Saturday 5 December 2009

Child Labour in Ghana

This past week, at the second meeting of the International Working Group on Labour in Cocoa Farming, in Accra, Vice President John Dramani Mahama called for the US Department of Labour to remove Ghana’s cocoa from its list of goods produced by ‘child or forced labour’. Ghana’s cocoa regions have long been identified as ‘hotspots’ for child labour – that it is an industry comprised of children supposedly working in appalling conditions. The US Department of Labour has included Ghana’s cocoa on a list of 122 products from 58 countries on its Trafficking Victims Protection Reauthorization Act of 2005 (TVPRA List). ‘This is unacceptable and serves to undermine the efforts that we are making to address the issue of the worst forms of child labour as well as a disincentive for other countries to embark on any comprehensive effort,’ the Vice-President said. He continued by citing that the inclusion of Ghana and neighbouring Cote d’Ivoire on the list stemmed from the inability of stakeholders in the cocoa industry to agree on common indicators and benchmarks for measuring the impact of child labour.

On this issue, the Vice President may a point.
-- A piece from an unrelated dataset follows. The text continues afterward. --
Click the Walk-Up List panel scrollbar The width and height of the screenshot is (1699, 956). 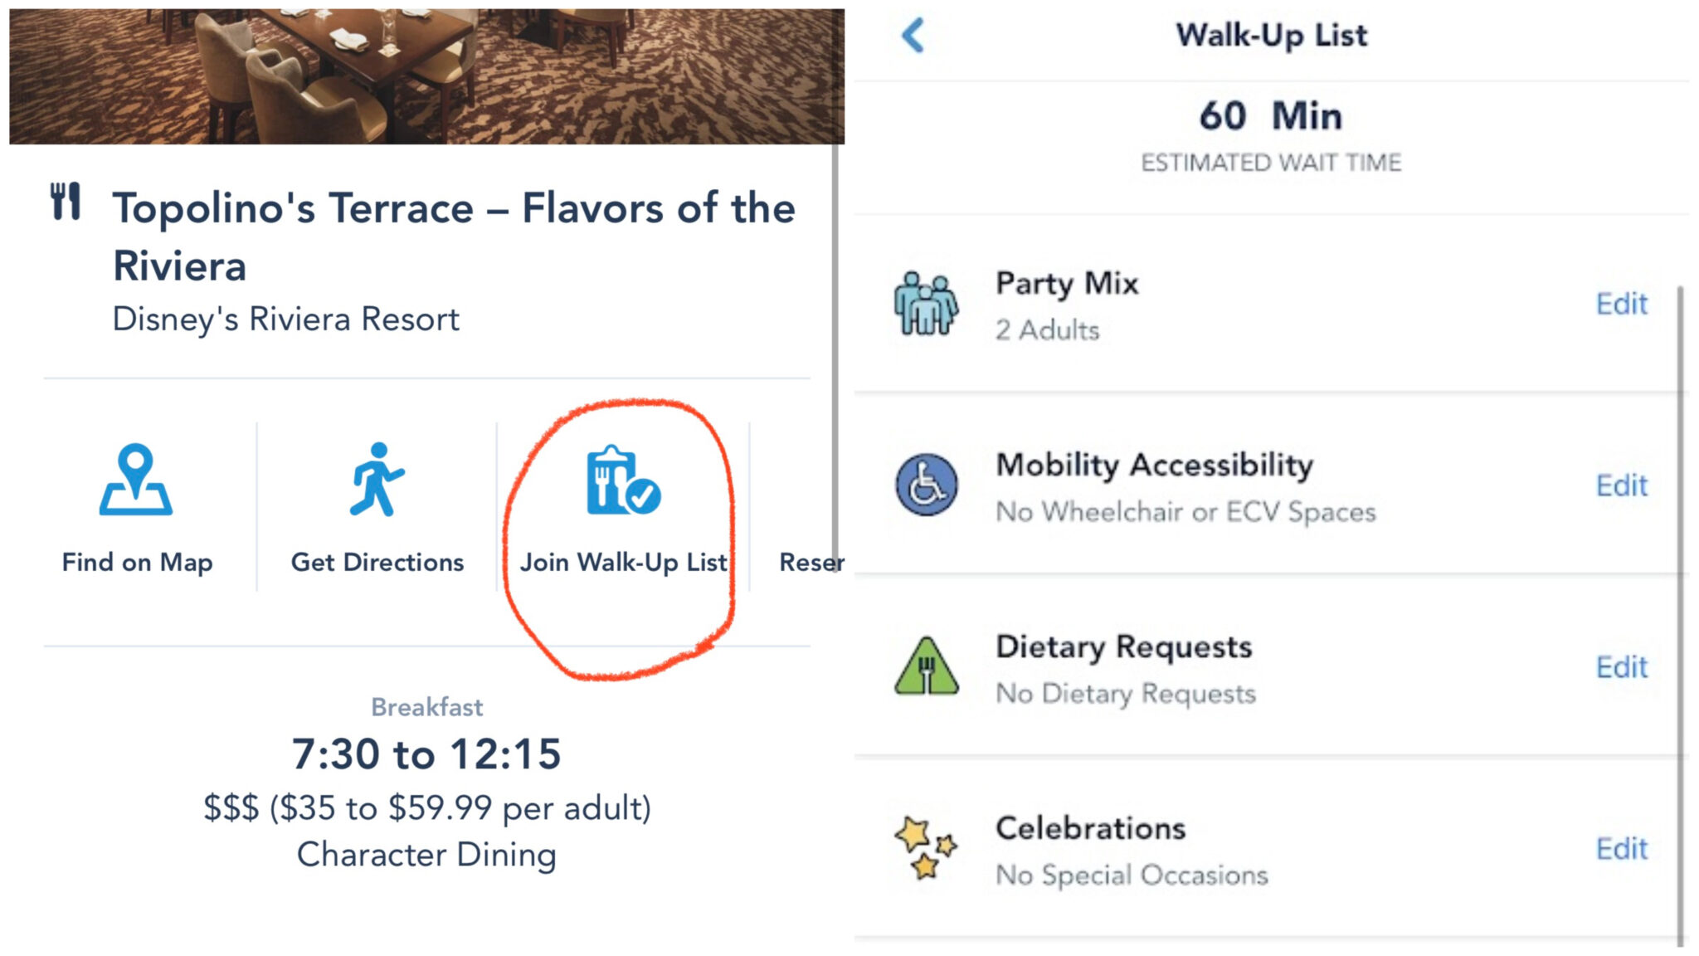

People in the developed world, particularly those in the ivory tower, seem to have a distorted image of child labour in rural sub-Saharan Africa, seemingly unaware of the fine line between ‘child labour’ in the exploitative sense and children ‘going to farm’. We need look no further than Kanye West’s music video of ‘Diamonds are Forever’, which contains images of children being beaten whilst mining diamonds underground in Sierra Leone, despite the fact that there are no underground mines in that country, to realize how little Westerners know about the issue of child labour in sub-Saharan Africa. The suggestion made in Accra was exactly this: that the United States Government is completely unaware of the situation on the ground, drawing conclusions about situations it knows absolutely nothing about. Ironically, the Vice President is in no position to refute these claims because much like the US Government, he himself has not gone to the field to properly size up the situation. The Vice President’s claim, therefore, is about as reliable as the potentially-erroneous claims being made by the US Government.
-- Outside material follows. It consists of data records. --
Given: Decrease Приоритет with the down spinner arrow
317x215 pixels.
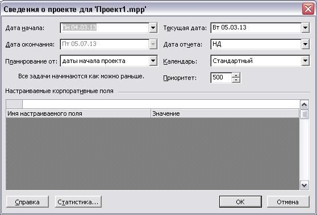Looking at the screenshot, I should 236,80.
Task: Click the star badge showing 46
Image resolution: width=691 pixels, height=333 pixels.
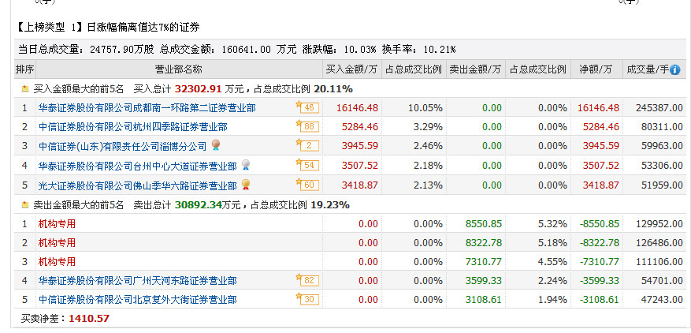Action: [x=307, y=107]
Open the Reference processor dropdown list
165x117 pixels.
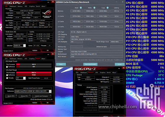point(50,91)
But what is perhaps even more bizarre than two governments disputing over something they no absolutely nothing about is the idea of the United States Government actually accusing a country of trafficking individuals. After all, this is the only country, along with Somalia, that has not ratified The United Nations Convention on The Rights of the Child. Somalia can be given some reprieve here, given that it has not had a functional government since 1991 but what is the US’s excuse? Of course, ratification would mean cracking down on a series of US-based clothing companies, a long list of multinationals that include Walmart, GAP, Nike and Adidas, which, if reports are accurate, owe child labour for their hefty profit margins.
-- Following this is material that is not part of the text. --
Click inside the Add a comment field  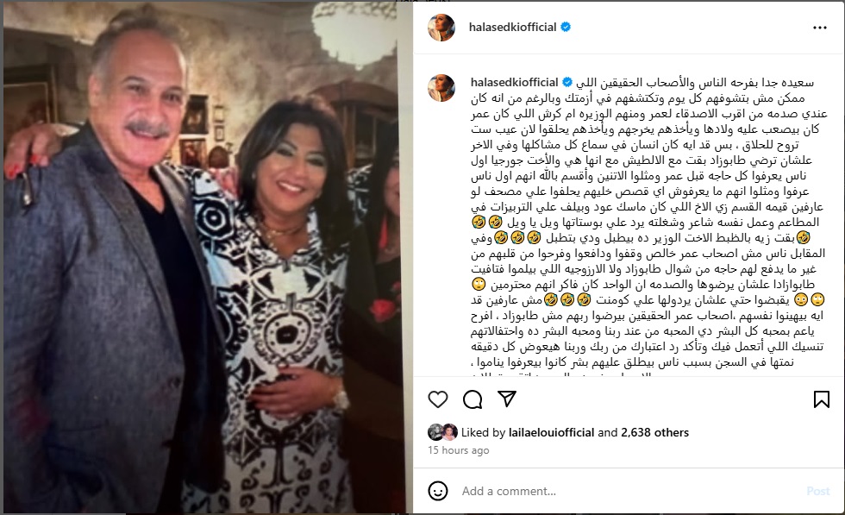[628, 491]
But have no fear: hope is on the horizon. Recently, US president Barack Obama described his country’s failure to ratify the UN Convention as ‘embarrassing’, and, much like the climate change issue, has promised to review it. Maybe when he does eventually get around to it, makes an eloquent speech from the White House, and organizes a conference in a world clothing capital like Paris or Milan, we should nominate him for another Nobel Prize.